Upon reviewing this paragraph, we have decided to edit it (line 231) from “the quadratic cortisol function” to simply “cortisol” for better clarity, as the following sentence already explains its relationship “U-shaped relationship between the mean adjusted cortisol at baseline and depressive onsets”.

12. Rs6265 and schizophrenia With so many different findings across the many trials, and with most relating to a single or only a few symptoms or background factors, how can we tell what is a random finding and what is worthy of investigating further—or applying to cases? If any form of meta-analysis of these data is possible, it seems needed to make sense of all these findings.

We appreciate the reviewer comment. However, the extensive research on the association between rs6265 and schizophrenia prompted us to compile a comprehensive overview of the various associations reported in studies conducted from 2012 to the present. While meta-analysis is undoubtedly a valuable method for consolidating findings, it is important to note that this manuscript primarily serves as a review article. Therefore, we believe that conducting a meta-analysis would be better suited for a distinct research endeavor and a subsequent publication.

13. 450 “notable,” -> notably (not followed by a comma)

Thank you, we corrected it to “notably”.

14. 866-884. Some sort of meta-analysis or at least a tree plot seems needed to tell whether the genotype causes differences in cognitive function/IQ.

In principal, we agree with the reviewer that meta-analysis informative. However, in this review manuscript, our primary goal was to present readers with a comprehensive overview of the existing findings. While the suggestion of a "meta-analysis" or "a tree plot" specifically focused on "cognitive function/IQ" is valuable, we think that it could be a promising avenue for future research and a separate article dedicated to this specific topic.

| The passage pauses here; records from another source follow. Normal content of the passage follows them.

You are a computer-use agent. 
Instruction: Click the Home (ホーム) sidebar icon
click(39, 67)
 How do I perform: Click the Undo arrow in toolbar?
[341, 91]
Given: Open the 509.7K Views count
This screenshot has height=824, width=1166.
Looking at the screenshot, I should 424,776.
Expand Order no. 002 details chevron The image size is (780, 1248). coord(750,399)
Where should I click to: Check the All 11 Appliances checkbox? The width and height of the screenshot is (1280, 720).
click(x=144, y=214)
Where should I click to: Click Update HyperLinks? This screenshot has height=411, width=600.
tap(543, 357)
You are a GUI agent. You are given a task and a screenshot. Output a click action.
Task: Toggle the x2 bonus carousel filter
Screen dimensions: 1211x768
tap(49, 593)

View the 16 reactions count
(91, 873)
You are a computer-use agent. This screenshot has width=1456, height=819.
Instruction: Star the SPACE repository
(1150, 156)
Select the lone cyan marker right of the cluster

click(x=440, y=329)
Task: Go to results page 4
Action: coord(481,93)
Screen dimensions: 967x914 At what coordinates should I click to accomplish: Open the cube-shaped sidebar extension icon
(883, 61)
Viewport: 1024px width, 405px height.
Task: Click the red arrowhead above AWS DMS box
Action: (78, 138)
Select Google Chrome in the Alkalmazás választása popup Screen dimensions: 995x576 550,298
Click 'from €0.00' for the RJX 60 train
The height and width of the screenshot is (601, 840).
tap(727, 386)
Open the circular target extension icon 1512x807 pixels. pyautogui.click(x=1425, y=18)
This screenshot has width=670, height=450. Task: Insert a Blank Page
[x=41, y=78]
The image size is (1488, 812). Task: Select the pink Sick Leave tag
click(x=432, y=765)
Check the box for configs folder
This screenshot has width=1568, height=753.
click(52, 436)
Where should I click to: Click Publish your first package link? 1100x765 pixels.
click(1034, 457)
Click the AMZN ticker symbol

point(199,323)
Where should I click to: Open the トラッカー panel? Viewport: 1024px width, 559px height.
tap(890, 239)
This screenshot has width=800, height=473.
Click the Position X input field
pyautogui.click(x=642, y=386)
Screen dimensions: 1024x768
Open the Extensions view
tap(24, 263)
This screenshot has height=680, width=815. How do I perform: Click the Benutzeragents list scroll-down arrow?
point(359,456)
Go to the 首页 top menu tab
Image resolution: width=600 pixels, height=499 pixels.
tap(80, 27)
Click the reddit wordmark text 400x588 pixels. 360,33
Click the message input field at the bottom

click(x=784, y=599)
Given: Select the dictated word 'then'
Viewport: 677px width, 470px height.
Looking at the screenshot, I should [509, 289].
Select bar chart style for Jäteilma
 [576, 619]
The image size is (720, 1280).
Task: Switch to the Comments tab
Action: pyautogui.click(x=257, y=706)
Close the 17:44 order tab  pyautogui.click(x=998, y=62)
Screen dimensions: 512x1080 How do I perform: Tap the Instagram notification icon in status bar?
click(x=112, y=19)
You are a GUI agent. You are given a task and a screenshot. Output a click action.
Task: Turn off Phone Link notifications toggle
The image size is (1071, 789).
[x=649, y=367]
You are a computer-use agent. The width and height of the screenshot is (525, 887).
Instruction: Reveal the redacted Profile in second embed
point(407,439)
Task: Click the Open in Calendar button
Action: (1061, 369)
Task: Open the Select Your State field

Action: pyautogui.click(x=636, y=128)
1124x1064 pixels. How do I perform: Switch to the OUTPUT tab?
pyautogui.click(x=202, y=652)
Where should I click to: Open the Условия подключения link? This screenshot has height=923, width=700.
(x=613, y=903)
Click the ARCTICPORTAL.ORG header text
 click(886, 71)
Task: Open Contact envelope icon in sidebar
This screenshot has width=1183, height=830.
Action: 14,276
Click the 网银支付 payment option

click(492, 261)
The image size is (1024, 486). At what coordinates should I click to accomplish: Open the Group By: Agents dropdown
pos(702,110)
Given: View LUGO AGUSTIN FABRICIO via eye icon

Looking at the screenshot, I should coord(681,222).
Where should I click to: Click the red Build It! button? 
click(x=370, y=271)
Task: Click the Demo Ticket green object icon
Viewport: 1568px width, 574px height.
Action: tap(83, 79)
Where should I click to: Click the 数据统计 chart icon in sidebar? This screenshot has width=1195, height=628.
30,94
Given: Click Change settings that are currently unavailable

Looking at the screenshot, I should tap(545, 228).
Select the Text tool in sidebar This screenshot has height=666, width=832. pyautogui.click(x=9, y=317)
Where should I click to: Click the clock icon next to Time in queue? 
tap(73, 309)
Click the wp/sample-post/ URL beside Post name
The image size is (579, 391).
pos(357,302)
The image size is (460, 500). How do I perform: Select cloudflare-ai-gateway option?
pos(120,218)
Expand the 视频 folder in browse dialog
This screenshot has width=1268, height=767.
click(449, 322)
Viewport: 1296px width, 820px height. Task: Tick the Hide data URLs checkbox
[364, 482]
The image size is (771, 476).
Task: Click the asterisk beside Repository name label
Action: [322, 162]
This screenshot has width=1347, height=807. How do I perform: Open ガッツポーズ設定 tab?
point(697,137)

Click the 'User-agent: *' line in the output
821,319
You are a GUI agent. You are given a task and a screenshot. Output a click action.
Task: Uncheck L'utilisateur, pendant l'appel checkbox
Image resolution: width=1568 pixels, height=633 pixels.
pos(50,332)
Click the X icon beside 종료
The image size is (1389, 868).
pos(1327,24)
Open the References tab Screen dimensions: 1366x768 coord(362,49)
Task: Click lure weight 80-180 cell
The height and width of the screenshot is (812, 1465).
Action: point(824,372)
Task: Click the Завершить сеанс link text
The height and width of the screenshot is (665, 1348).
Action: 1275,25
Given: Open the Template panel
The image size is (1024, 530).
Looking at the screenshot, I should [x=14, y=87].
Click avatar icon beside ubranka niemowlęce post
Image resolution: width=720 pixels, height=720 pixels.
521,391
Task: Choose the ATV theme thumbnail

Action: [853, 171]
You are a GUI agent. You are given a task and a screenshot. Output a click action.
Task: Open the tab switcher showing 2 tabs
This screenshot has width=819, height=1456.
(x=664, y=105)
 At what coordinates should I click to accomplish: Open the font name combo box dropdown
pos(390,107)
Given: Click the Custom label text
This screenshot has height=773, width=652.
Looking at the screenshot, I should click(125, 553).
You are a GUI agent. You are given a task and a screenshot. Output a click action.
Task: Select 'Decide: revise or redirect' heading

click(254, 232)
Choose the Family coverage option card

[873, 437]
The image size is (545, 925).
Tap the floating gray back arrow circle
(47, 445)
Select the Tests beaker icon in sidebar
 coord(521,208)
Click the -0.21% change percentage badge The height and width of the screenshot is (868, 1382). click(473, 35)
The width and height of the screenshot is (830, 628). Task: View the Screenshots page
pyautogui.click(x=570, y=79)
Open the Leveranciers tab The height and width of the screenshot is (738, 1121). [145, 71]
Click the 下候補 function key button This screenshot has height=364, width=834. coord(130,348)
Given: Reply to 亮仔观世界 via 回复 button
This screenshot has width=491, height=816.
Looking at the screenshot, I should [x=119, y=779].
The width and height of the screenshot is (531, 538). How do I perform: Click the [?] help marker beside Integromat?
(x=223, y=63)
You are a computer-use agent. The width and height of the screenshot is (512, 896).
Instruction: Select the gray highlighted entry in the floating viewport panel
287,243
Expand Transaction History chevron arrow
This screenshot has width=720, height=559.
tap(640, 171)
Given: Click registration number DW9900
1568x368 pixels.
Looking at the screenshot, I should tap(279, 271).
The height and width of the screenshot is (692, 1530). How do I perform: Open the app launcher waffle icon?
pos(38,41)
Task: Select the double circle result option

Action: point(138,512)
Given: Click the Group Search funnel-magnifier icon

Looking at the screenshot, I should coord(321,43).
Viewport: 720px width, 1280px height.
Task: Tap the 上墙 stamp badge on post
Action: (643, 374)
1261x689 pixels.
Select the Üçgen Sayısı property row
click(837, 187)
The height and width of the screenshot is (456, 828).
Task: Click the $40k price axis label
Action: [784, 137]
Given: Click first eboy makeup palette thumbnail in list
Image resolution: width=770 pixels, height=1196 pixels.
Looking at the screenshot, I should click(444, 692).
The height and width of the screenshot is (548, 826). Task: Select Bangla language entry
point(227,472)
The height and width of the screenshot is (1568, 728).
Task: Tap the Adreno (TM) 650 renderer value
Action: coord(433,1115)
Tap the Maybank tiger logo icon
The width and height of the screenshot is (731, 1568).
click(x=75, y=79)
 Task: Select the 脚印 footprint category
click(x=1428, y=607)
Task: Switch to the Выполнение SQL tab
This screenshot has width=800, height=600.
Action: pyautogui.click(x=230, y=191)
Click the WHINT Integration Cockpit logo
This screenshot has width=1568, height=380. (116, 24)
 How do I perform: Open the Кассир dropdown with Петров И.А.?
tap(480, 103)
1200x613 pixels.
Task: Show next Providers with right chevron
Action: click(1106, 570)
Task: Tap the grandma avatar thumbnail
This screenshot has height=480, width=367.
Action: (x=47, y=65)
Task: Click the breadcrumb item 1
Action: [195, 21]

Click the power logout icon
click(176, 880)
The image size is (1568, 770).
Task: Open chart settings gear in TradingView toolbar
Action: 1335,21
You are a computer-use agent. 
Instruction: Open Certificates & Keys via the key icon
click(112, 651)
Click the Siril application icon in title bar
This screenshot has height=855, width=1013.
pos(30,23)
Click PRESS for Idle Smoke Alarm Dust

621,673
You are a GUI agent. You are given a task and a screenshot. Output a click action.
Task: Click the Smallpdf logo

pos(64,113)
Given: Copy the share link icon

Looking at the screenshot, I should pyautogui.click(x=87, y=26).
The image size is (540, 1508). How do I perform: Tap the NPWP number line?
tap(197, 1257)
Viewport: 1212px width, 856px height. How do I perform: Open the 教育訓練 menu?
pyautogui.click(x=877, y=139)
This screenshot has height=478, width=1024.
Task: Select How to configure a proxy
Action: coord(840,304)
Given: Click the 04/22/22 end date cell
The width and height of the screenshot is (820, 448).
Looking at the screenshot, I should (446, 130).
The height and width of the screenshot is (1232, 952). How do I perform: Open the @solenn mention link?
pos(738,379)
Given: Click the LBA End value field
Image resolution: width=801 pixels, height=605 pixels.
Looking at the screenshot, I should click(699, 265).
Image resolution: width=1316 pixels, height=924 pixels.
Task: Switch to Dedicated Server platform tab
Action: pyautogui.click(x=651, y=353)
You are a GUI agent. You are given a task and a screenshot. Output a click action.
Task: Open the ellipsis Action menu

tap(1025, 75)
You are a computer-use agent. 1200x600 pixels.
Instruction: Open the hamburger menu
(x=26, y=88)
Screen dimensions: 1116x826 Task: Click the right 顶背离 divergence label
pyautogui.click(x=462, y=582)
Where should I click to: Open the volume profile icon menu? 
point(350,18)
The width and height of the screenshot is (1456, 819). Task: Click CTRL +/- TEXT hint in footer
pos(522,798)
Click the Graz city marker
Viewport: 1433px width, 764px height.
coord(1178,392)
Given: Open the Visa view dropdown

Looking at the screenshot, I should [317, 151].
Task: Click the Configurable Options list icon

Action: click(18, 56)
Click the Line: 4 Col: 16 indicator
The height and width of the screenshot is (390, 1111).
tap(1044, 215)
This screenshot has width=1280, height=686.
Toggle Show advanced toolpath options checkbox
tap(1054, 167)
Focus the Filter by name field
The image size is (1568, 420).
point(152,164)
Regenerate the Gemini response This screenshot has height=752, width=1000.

15. 886 delete “nevertheless” because it contradicts what you seem to be concluding.

Thank you, we did remove “nevertheless”.

In conclusion, we would like to extend our sincere appreciation to the reviewer for the valuable comments and insightful suggestions. Your feedback has been instrumental in refining our manuscript, and we are truly grateful for your time. We believe that our meticulous work on “Associations of BDNF/BDNF-AS SNPs with Depression, Schizophrenia, and Bipolar Disorder” holds significant value for the scientific community and readers alike. We are excited about the opportunity to share our findings and contribute to the advancement of knowledge in the field.

Thank you once again for your invaluable contributions, and we look forward to the possibility of seeing our work published in this remarkable Journal of Personalized Medicine.

 

Warm regards,

Round 2

Reviewer 2 Report

No more suggestions. Thank you for clarifying the paper.